Seit einigen Wochen ist ja mal wieder vermehrt eine „Reform“ des Strafverfahrens in der Diskussion. Die Argumente kennen wir alle: (Alle) Strafverfahren dauern zu lange, (alle) Verteidiger sind nur bestrebt, unzulässige Anträge zu stellen, das ist zu teuer. Das muss schneller und besser gehen.

In der Diskussion hat sich nun auch das BMJV zu Wort gemeldet und sog. „Eckpunkte zur Modernisierung des Strafverfahrens“ im Kabinett vorgelegt, wo sie dann auch – wie nicht anders zu erwarten. Mit den Eckpunkten eröffne ich die 23. KW. Mancher wird sich fragen: Warum ein solcher Opener.? Antwort: Dann haben wir es hinter uns.

Denn: M.E. geht schlimmer nimmer. Denn, wenn ein Gesetz schon heißt oder heißen soll: „… zur Modernisierung des Strafverfahrens“ oder viel die Rede ist von „Vereinfachung“ usw., dann weiß man, was kommt. Nämlich eine weitere Beschneidung der Rechte des Angeklagten. Was daran nun „modern“ sein soll, erschließt sich mir nicht.

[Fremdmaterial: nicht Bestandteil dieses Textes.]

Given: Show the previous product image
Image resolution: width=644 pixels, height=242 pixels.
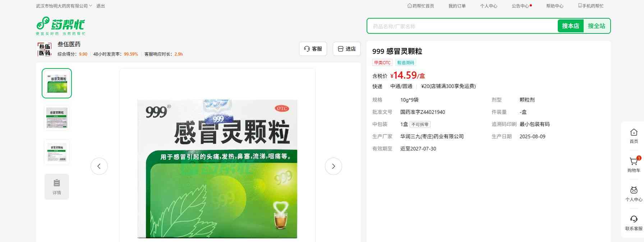Looking at the screenshot, I should click(x=99, y=166).
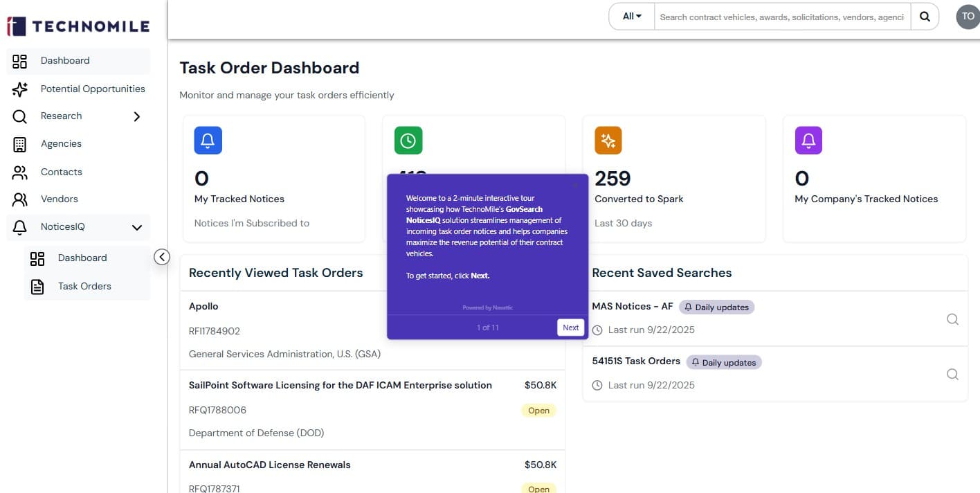
Task: Open the All search filter dropdown
Action: (632, 17)
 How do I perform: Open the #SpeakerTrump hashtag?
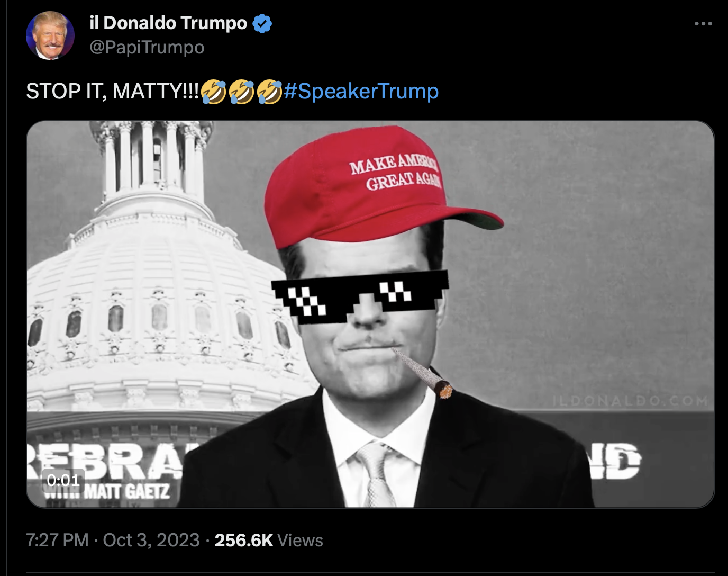(x=361, y=91)
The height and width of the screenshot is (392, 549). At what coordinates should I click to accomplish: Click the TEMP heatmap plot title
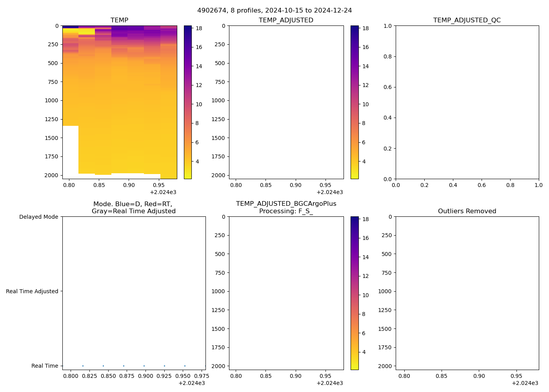(x=119, y=20)
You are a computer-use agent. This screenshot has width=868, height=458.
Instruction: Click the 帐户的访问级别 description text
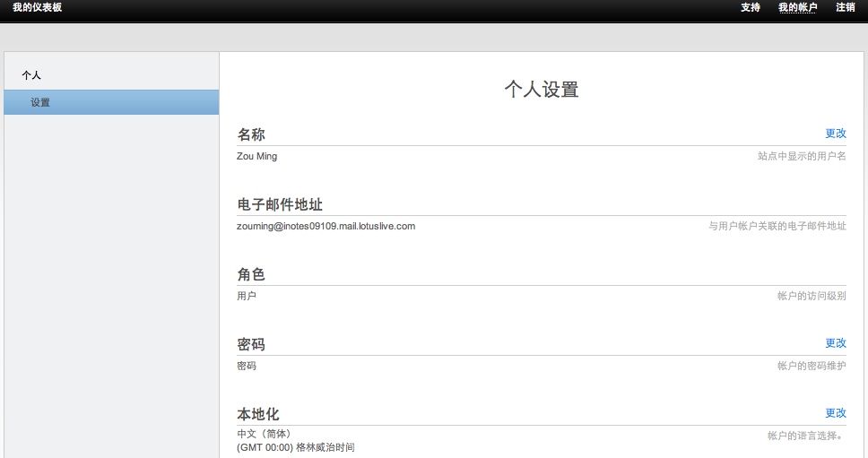(811, 296)
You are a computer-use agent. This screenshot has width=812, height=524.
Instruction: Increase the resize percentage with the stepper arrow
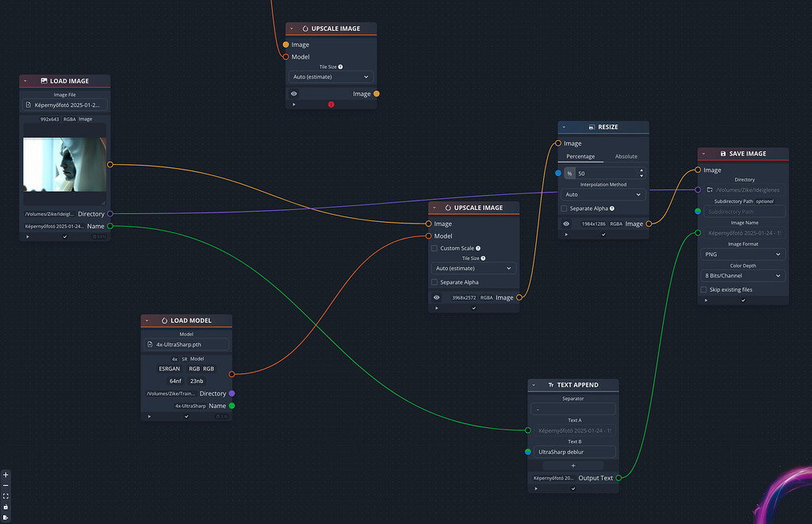641,169
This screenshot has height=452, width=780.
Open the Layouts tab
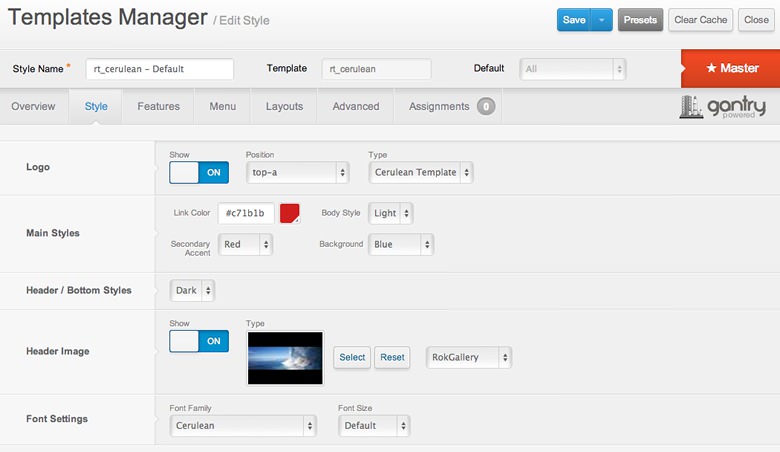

Außer man empfindet es als modern, wenn viele – wenn nicht sogar alle – Vorschläge des 2. Strafkammertages übernommen worden sind.  Zudem: Die wahre Absicht dieses geplanten Gesetzes erkennt man m.E. auch sehr schnell daran, dass man in diesen „Eckpunkten“ das Wort „Angeklagter“ fast vergeblich sucht. Das taucht nur zweimal auf, und dann auch nur im Zusammenhang mit der Nebenklage.

Das Ganze sind in meinen Augen Horrorvorschläge, die auf dem Altar der vemeintlichen Verfahrensbeschleunigung die Recht des Angeklagten wenn nicht opfern, so aber dann doch kräftig weiter beschneiden. Man kann daher nur hoffen, dass diese „Eckpunkte“ dasselbe Schicksal erleiden wie die Eckpunkte, die vor einigen Jahren durch die Diskussion gegeistert sind – mit dem „Eckpunktepapier“ der damaligen BMJ Herta Däubler-Gmelin hat sich mal ein ganzer StV-Tag befasst: Nämlich in die Tonne klopfen, Deckel drauf und nicht wieder hervorholen.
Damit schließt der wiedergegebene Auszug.